L’heure approche et je contiens à grand peine mon excitation. Je vous écrirais encore pour vous faire part du résultat du rituel

Johannes Teugen 

Le mal qui ronge Bögenhafen a des ramifications ailleurs ! Teugen a une complice, avec laquelle il a appris à à quoi ? (…invoquer des démons ? d'autres arts sombres?) et elle se trouve hors de la ville, du coté de Nuln !

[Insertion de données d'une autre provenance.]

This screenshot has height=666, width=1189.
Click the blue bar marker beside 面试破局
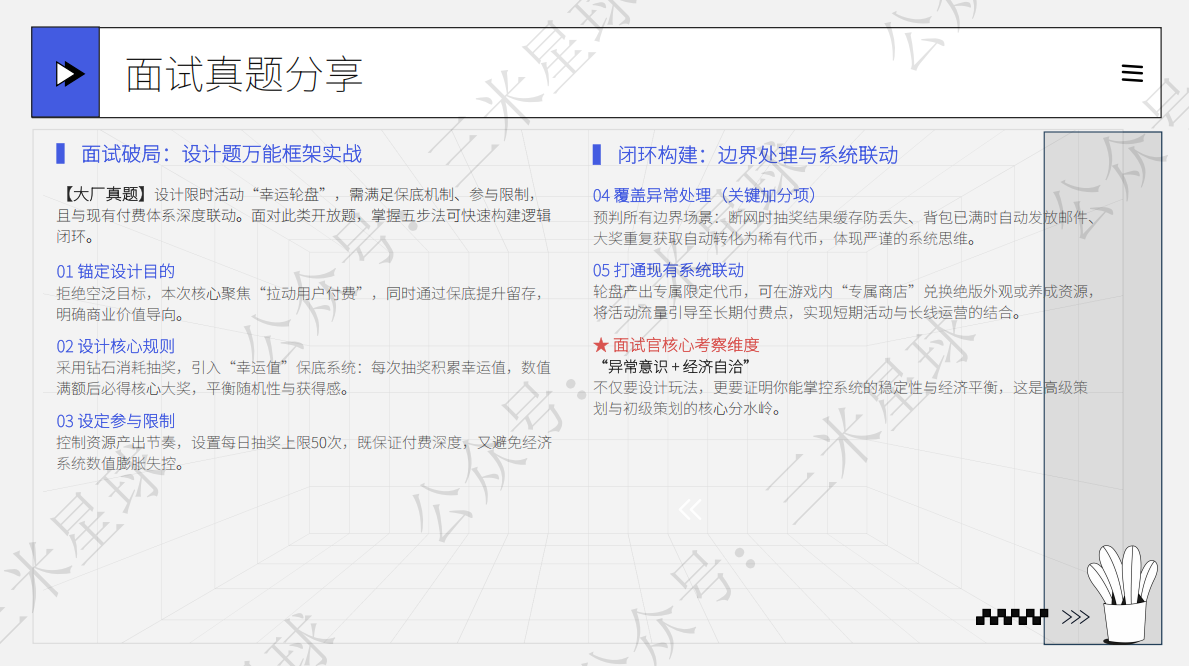[61, 154]
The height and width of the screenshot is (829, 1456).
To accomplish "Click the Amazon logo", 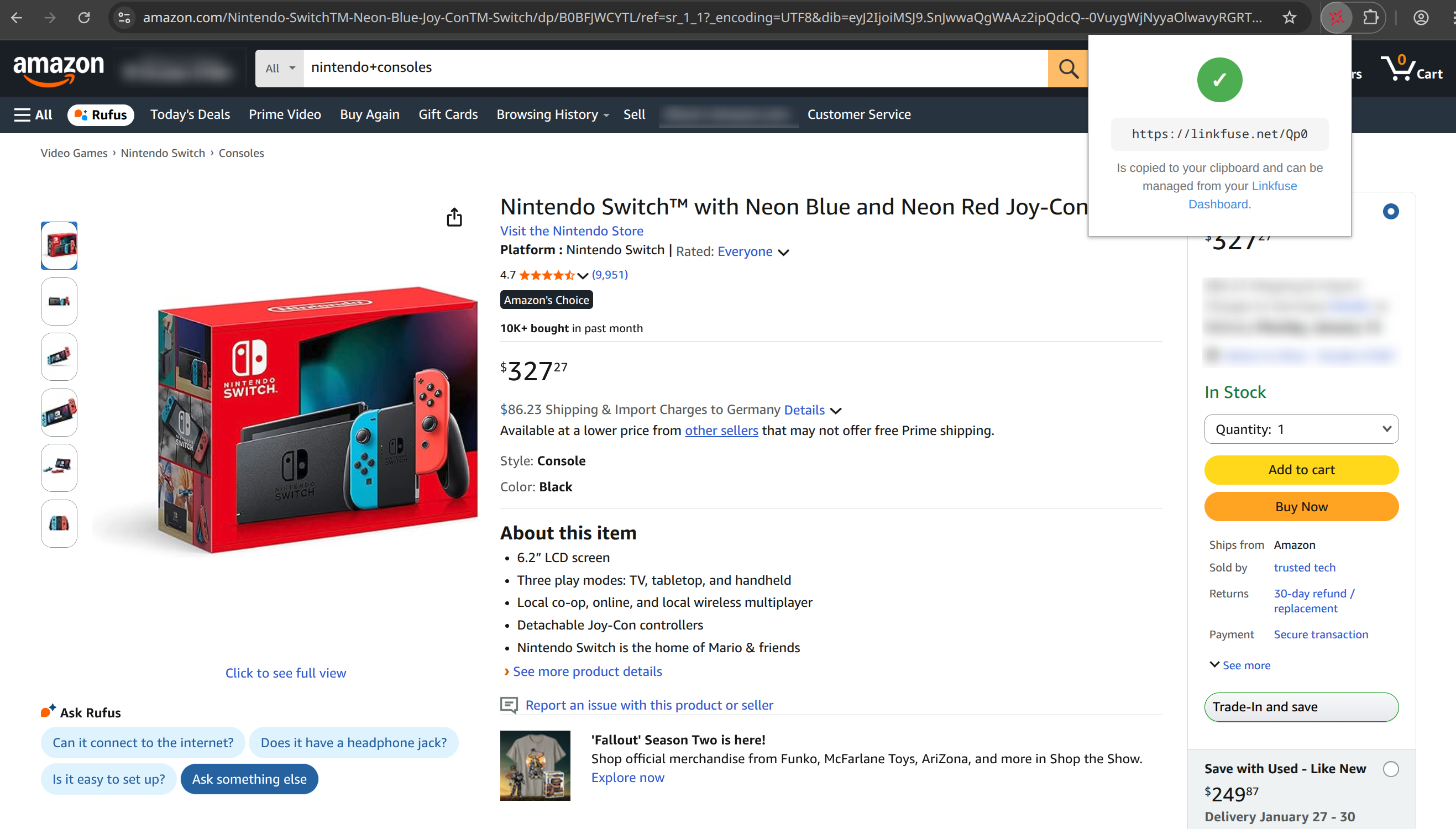I will (x=59, y=70).
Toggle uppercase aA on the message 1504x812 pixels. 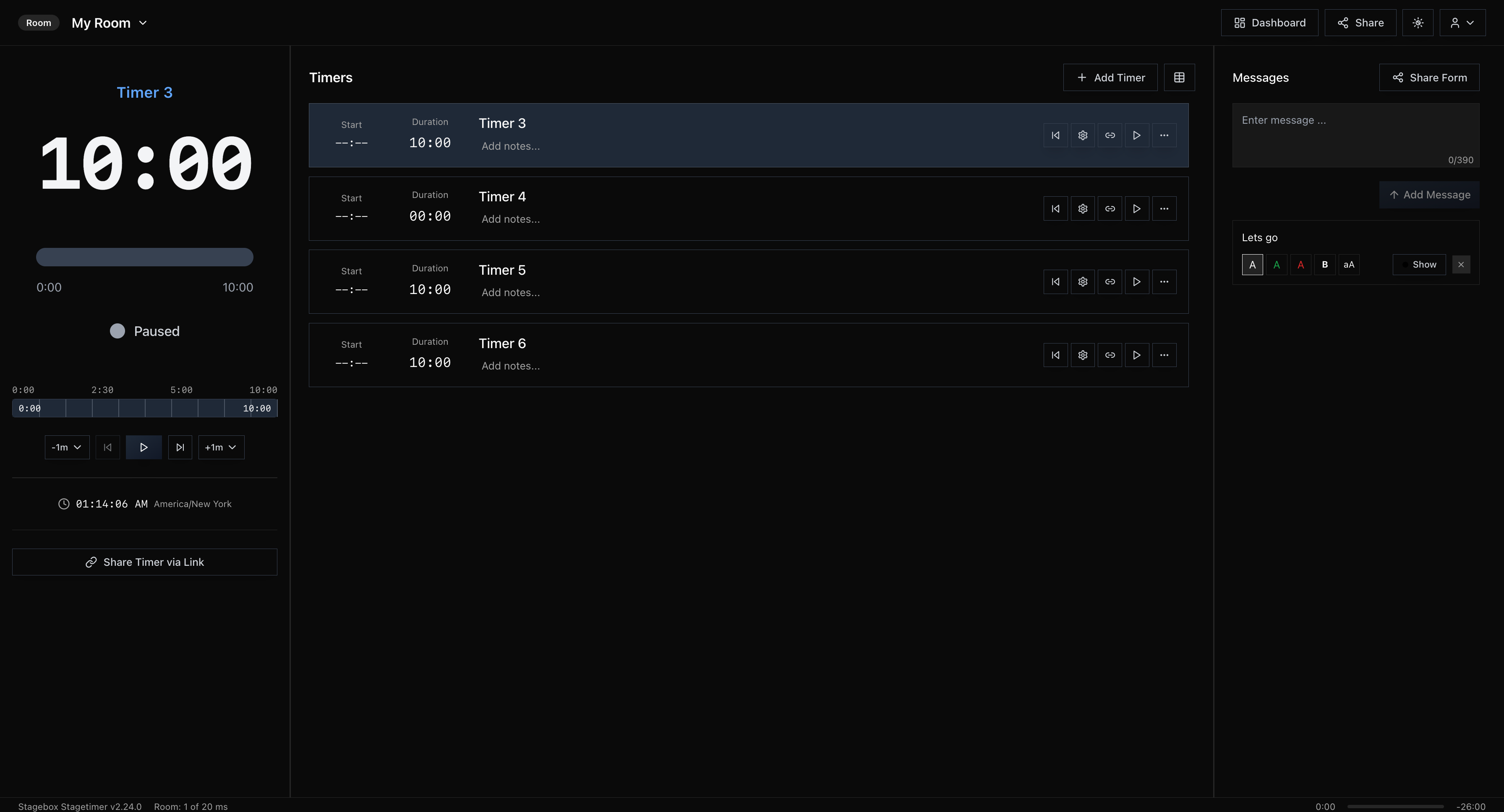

Quant aux desseins de l'Ordo Septenarius, ils sont bien loin de l'œuvre de bienfaisance à laquelle croyait le défunt Magirius mais également bien loin du rituel pervers garantissant fortune et succès aux membres de l'ordre impliqué !

Le soir, la garde continue de patrouiller bien que de façon moins intensive mais des portefaix et des dockers s’assemblent autour d’un entrepôt précis. L’entrepôt n°13. Après quelques instant encore, voila qu'arrivent neuf personnes et quelques gardes privés, Johannes et Gidéon Teugen à leur tête.

Le groupe quitte le bateau en tapinois, après avoir négocié avec Joseph qui voulais les accompagner pour qu’il reste à bord du navire mais prêt à lever l’ancre immédiatement s’ils reviennent en catastrophe.

Ils s’approchent de l’entrepôt n°9 où une échelle permet de grimper jusqu’au toit et puis de là saute sur de toits en toits jusqu’à l’entrepôt n°13. Le bruit attire l’attention d’un garde, mais un lancer de bardeau (une tuile de bois) arraché au toit de l’entrepôt et jeté dans une allée latérale mène les gardes sur une fausse piste. Le plan est très simple : tout cramer. Ils se sont munis d’une lanterne sourde et de suffisamment de bouteilles d’huile ou d’alcool à cette fin.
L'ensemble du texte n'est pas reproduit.